How are you doing? I’m doing okay, but not great. I’m sick of working from home, of worrying, of days on the couch leading into evenings on the couch. Of no surprises and small worlds. Of insurrection and racial injustice and the failings of democracy. Of my playlists and sweatpant rotation and yoga apps. Of the book I should just stop pretending to read because I haven’t finished a book in months. Of my job, adjusted for *these times* but nowhere near as fulfilling. Of being worried about my family and friends and coworkers, and for myself every time I cough. Of idiots not covering their noses with their masks, or walking too close to me, or just generally low on respect for others. Of online trivia and online hangouts and online games and online rehearsals and online shopping. What I wouldn’t give to eat a piece of pizza on the subway on the way to a concert. Or to sit at a bar by myself and get one too many happy hour cocktails while waiting for a dance class. Or to go onto kayak and search flights and then just decide to buy one because I miss people and I miss adventure and I’m a grown ass woman who can afford to go to Miami for a weekend, thank you very much.

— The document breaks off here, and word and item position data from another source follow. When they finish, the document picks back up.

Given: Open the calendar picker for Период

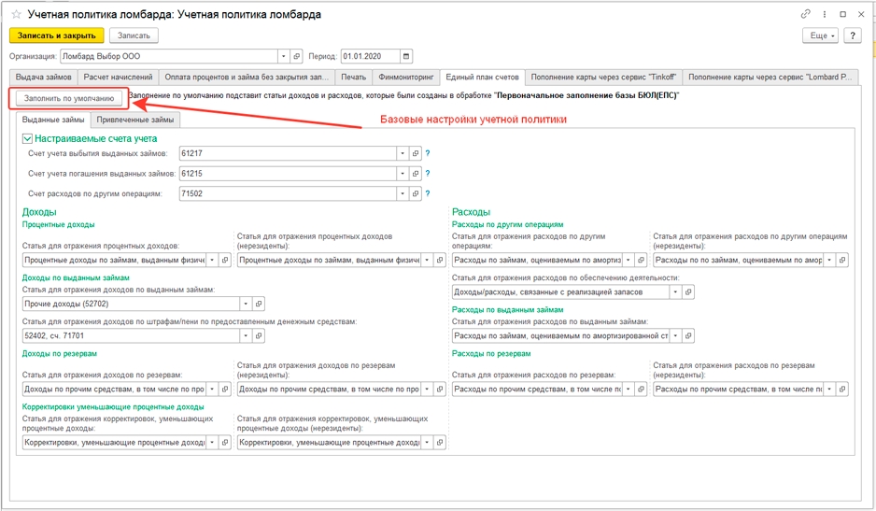Looking at the screenshot, I should 406,57.
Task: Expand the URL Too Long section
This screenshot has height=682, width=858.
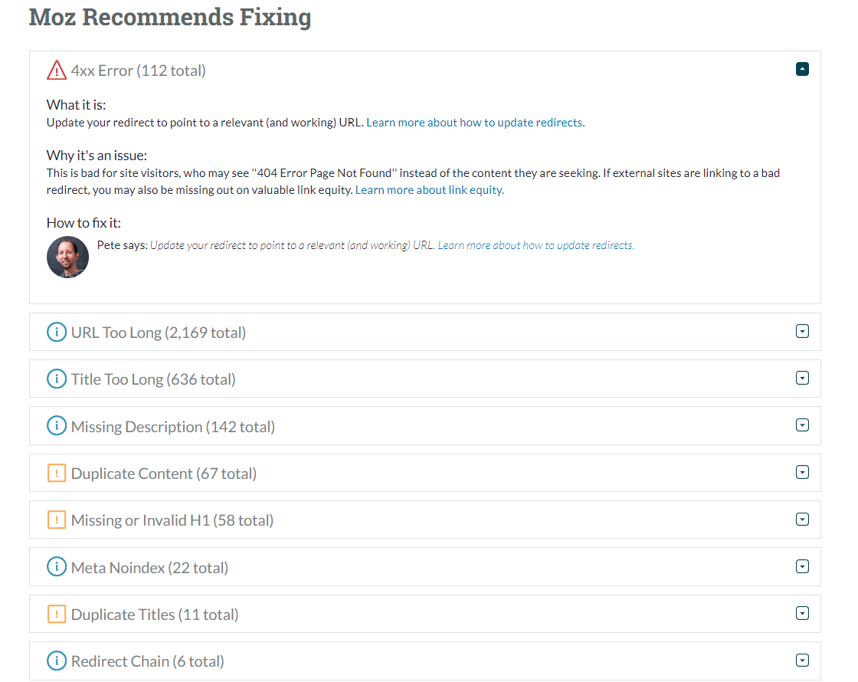Action: click(x=802, y=331)
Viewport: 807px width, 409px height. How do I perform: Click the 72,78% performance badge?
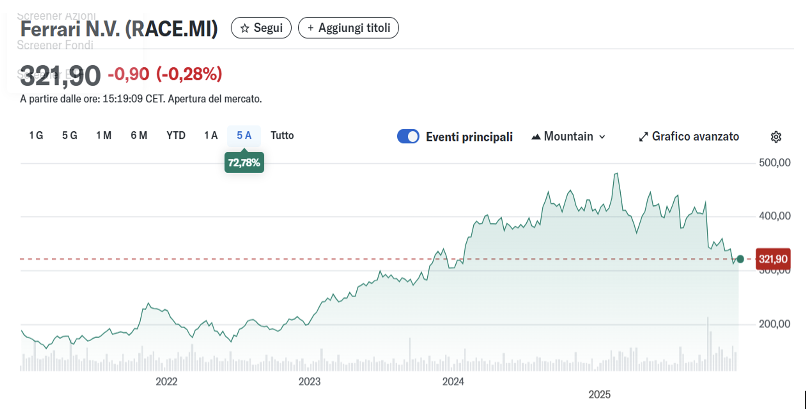(244, 163)
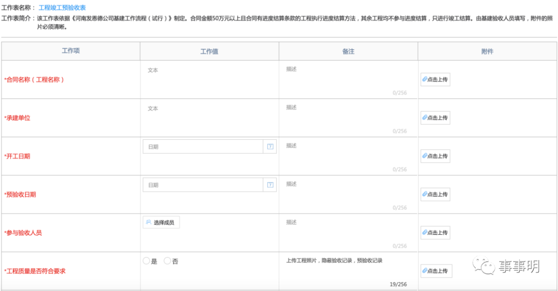Open 选择成员 member picker

161,223
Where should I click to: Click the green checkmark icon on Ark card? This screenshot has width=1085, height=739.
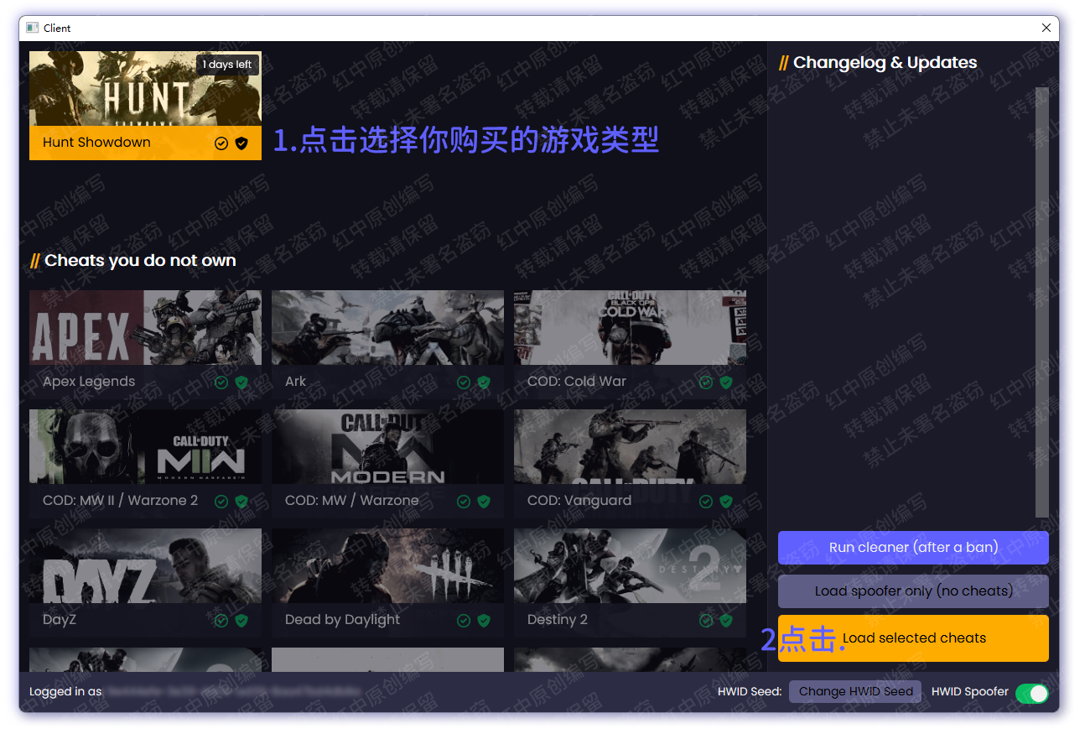[x=464, y=383]
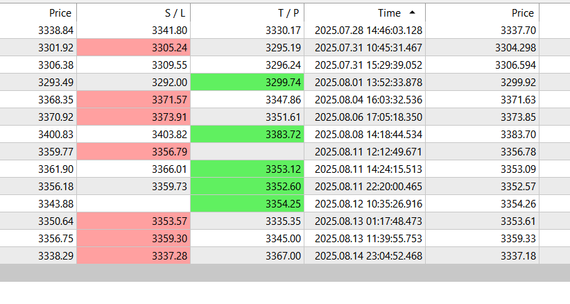Select green T / P cell 3354.25
This screenshot has height=304, width=570.
coord(248,203)
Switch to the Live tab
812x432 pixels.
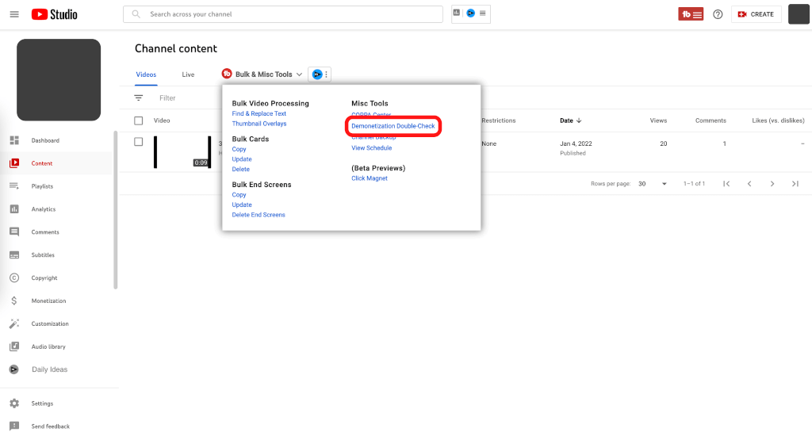tap(188, 75)
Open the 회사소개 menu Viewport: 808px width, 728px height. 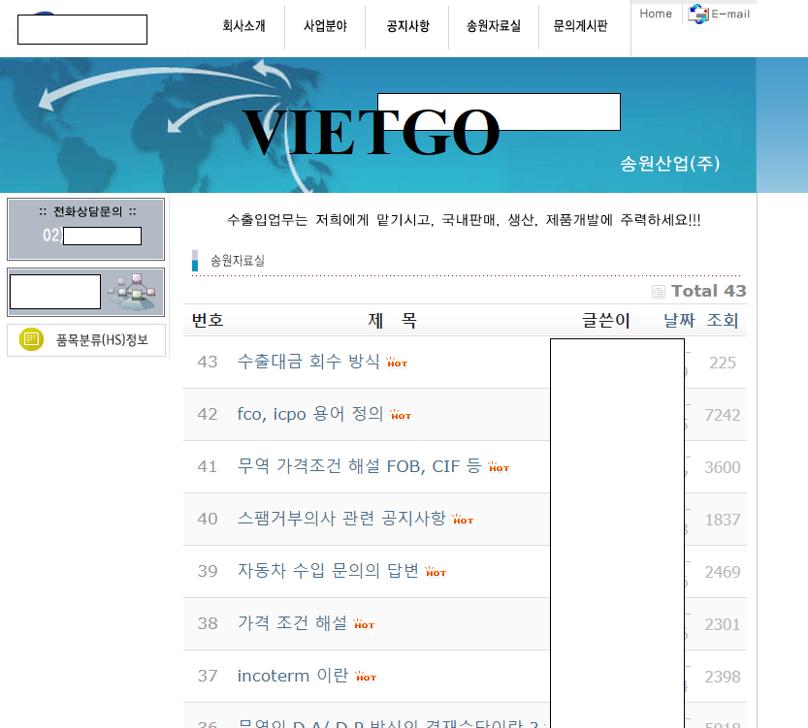[x=243, y=26]
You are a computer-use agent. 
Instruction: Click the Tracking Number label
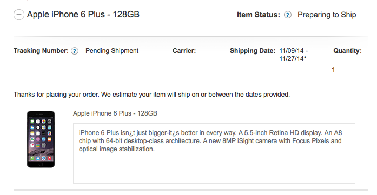pyautogui.click(x=41, y=51)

And yet I’m also anxious about our impending “return to normal”. Will we stay in our own comfort, having gotten used to solitude? I can’t help but think back to pre-pandemic life, a blur of restaurants and performances and bars and hangouts and trips and late nights. I maybe only cooked once or twice a week.
Now we cook alllll the time. I’ve actually documented it, one picture a day since last March, linked somewhere on a previous post that I’m not too eager to reshare. They’re not beautiful photos, but forms a pretty amazing diary of a year of dinners, mostly homemade. Lots of experiments, and weirdly only a handful of repeats. You can see the moment when we deemed it safe to get takeout, track the seasons through what CSA produce appears, see the blur around the election where I baked a bunch and didn’t eat a vegetable for a week. You can see two visits to New Hampshire, with a change in dishware and surroundings. I can tell the meals we shared with our building and community, distanced and at times awkward, but with such relief to be around people and share food again.
It has not been an ideal year. But looking back over almost a year of dinners, baking projects, success, and only a couple failures, gives me pride. Cooking dinner has been a source of creativity, meditation, and community for me the past year. I’m so thankful. We’re going to get through this.
On that note, here’s an onion galette we made with our ridiculous CSA haul. It was so freaking good. Onions take time to caramelize, dough needs to rest, the galette takes it sweet time to bake. But you have some time these days, right?
ooo, some recipes from Februarys past:
one year ago – garlic bread “chilaquiles”
two years ago – baked rolled eggplant, Sicilian-style
four years ago – miso ginger kale salad
five years ago – roasted tomato and kasha bowl
Caramelized Onion Galette
a Swanky Original, I guess
First, make your dough. I used the smitten kitchen galette dough, which is just a dream. It needs to chill in the fridge for an hour before using. Use whatever recipe you love, or puff pastry.
Peel and slice 3 pounds of yellow onions into thin-but-not-too-thin strips. (Very thankful to be a contact-wearer for tasks like this.) This is a lot of onions!! It takes a while! That’s okay. Melt a big nob of butter and a drizzle of olive oil in the biggest pan you’ve got, over lowwww heat. Add onions and sprinkle with kosher salt. If you can’t fit all onions at once, add in batches once they’ve shrunk down a bit. Cook on low, stirring occasionally, for as long as you can bear it. These ones took me close to two hours. When they’re deeply golden, meltingly tender, and smell amazing, call it. I added some black pepper, some splashes of sherry vinegar, and a touch of fish sauce, and let it cook for 3 minutes more. Taste and adjust however you see fit.
At some point, preheat your oven to 400F.
On a floured surface, roll out your galette dough to about a 12 inch circle. Carefully transfer onto a parchment-lined baking tray. Leaving a 1-2 inch border, spread with grainy dijon mustard. Top with a healthy dusting of microplaned parmesan. Next add all your onions in an even layer. Fold galette dough edges attractively onto itself. Mix 1 egg yolk with a little bit of water, then brush this over the dough. Dust the whole thing (dough + onions) with another dose of parmesan. Mine took about 40 min to bake, though start checking at 30. It’s done with galette is puffed, evenly browned, and bottom has some color. Let cool slightly before eating. Also great at room temp.